Weeds, grass, leaves, branches, and other items from around the yard make up the other significant category of what we contribute. Because there isn’t enough space in the compost, not all of our landscaping clippings wind up there. How much of the material you may chuck in depends on the size of your personal pile. 

What Not to Include 

  • Meat, fish, and bones (fine in certain situations, but they may rapidly become rancid and attract huge creatures you don’t want roaming about your yard)
  • dairy products — milk, cream, cheese, etc. (the concern here is that these animal products will attract larger vermin — you can compost dairy, but it shouldn’t be a large percentage of your pile, and it should be mixed in with brown material each time to help mitigate odor; with a small-ish starter pile, it might be better to just avoid this category of kitchen waste) 
  • feces/litter from pets 
  • garden/grass clippings that have been treated with chemicals 
  • paper/cardboard with a glossy or waxed finish 
  • Plastic, metal, and glass are examples of non-biodegradable materials. 

Taking Care of Your Compost Pile 

There are a few things to do and keep an eye on with your compost pile to make sure it’s doing its job — particularly if you want useful soil/fertilizer from it. The following are the two most important tasks for keeping the pile going: 

Forked garden tool is being used to stir the whole waste materials such as corn,eggs and nitrogen rich soil.

Turning. It’s simple for your compost container to become into a lasagna of various materials layered on top of each other – leaves, kitchen scraps, lawn clippings, more food scraps, and so on. To degrade effectively, all of that things has to operate together. That’s why you’ll want to give your compost a good stir, or “turn,” every a week or so (err on the side of more than less). Any forked garden tool will do; the important thing to remember is that you want to aerate and mix the materials rather than crush them. 

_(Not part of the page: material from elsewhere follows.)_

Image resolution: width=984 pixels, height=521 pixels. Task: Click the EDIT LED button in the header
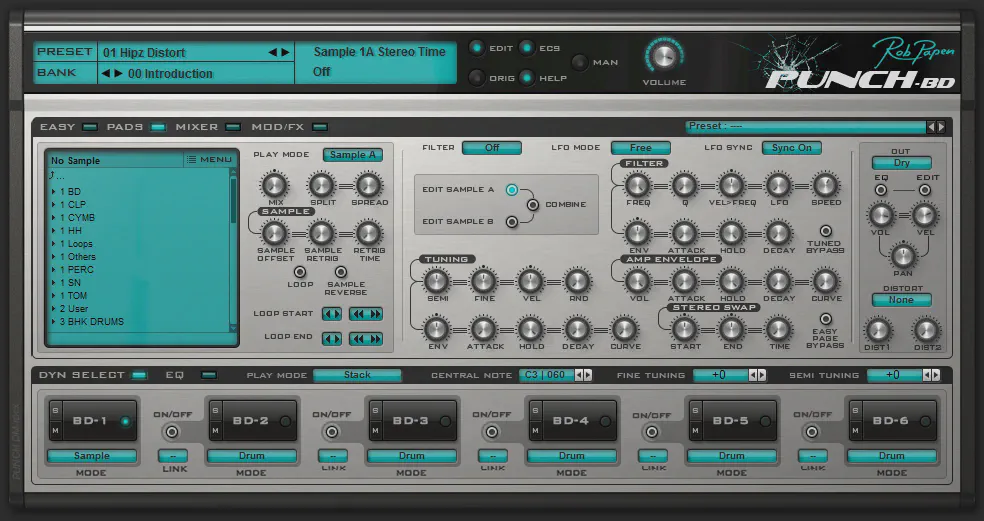477,48
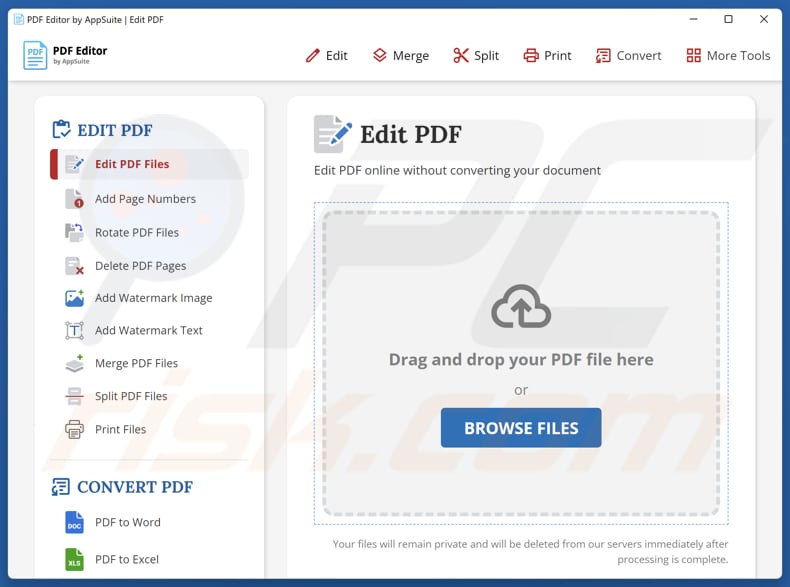The image size is (790, 587).
Task: Click the Add Watermark Text icon
Action: 74,330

Dirty water containing waste material is added into the plastic bin containing corn,eggs and nitrogen rich soil.

Wetting. Many compost mounds, as amusing as it may seem at first, need watering! Those microorganisms require water to live and accomplish their jobs, and depending on your climate (we’re on the boundary of semi-arid and desert in the Denver region) and what’s going into the bin, you may need to modify the moisture level by changing the material ratios and/or adding water directly.

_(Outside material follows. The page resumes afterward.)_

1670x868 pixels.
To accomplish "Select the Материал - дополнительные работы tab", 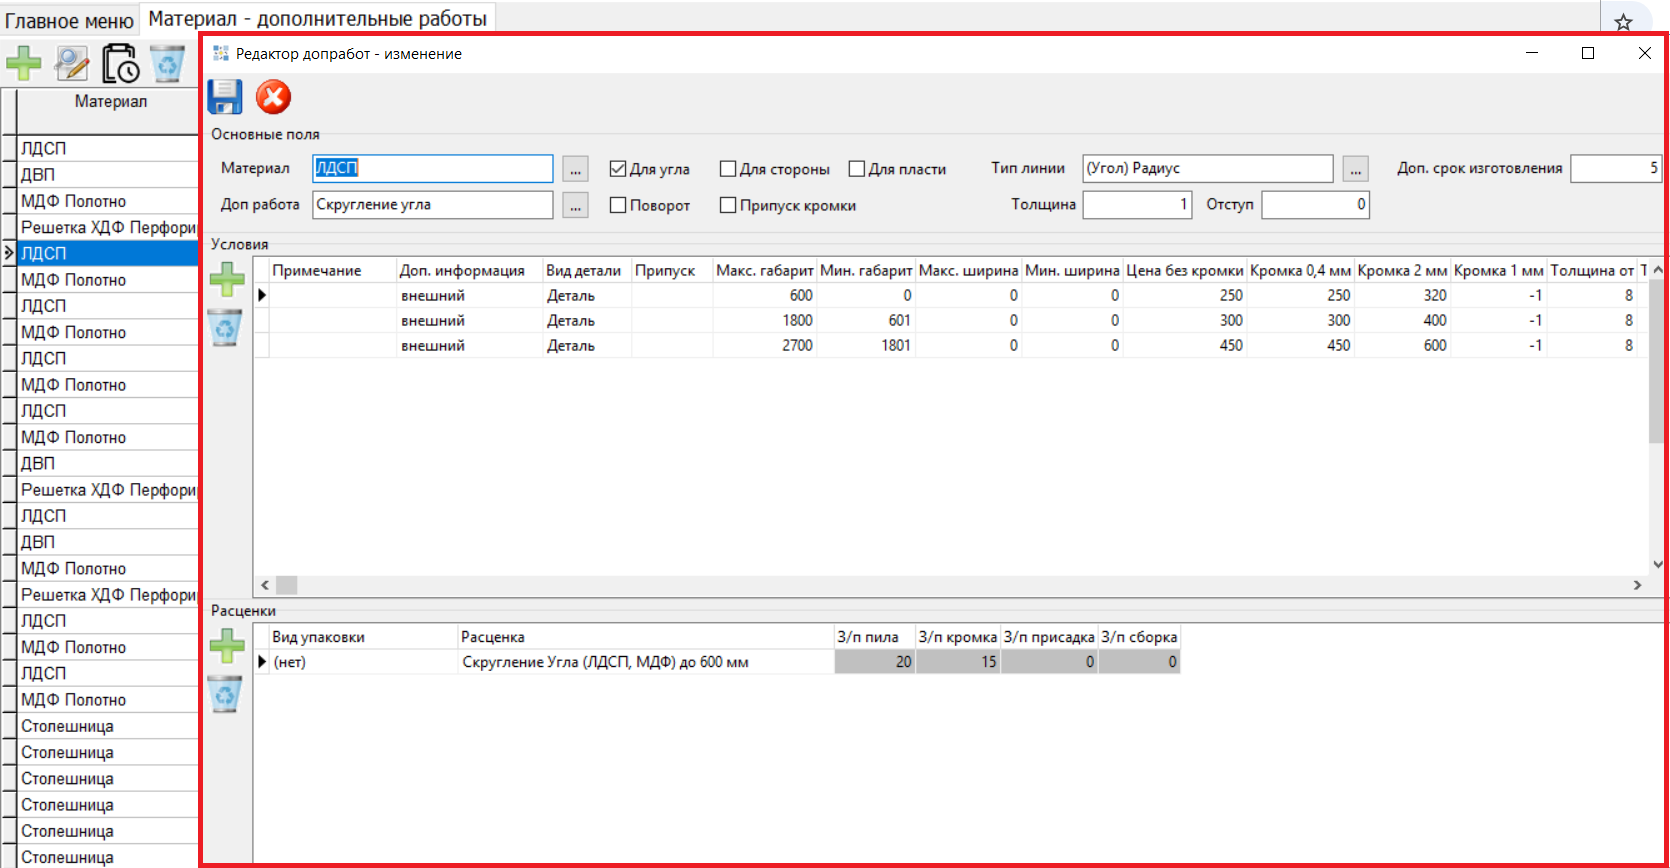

When you flip the pile, if it seems crispy and dry, add a small bucket of water (12-1 gallon) and some additional green materials. Add additional brown stuff if it’s too wet (the pile is growing slimy and unpleasant), and if your bin is receiving too much rain, consider putting it under cover.

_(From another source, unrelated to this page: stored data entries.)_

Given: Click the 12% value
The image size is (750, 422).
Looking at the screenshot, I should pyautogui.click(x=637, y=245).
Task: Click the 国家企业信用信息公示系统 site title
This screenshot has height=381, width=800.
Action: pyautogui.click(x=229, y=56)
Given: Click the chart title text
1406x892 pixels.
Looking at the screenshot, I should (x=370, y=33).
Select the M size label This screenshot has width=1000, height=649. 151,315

You don’t need to worry about precise proportions here; instead, focus on what you see and smell. Adjust the settings and wait a few days to see what occurs. You want your compost to have the consistency of wet, fertile soil in the end. 

 

It may seem picky in my description, but it isn’t. With my initial material and frequent additions of food wastes and weeds/leaves/grass clippings, our home compost pile fared just well. I’ve only watered it once in a few weeks, but as summer progresses and the rain stops pouring, it’ll definitely need it more. 

That’s all there is to it! You may contribute to both your personal garden and the environment by doing little care. Now is the time to go out there and start composting! 

 

 

The “composting methods” is a process that will help to dispose of garden waste and other organic materials. The composting process can be done in a number of ways, but it typically involves mixing the materials with water and letting them decompose for several weeks or months.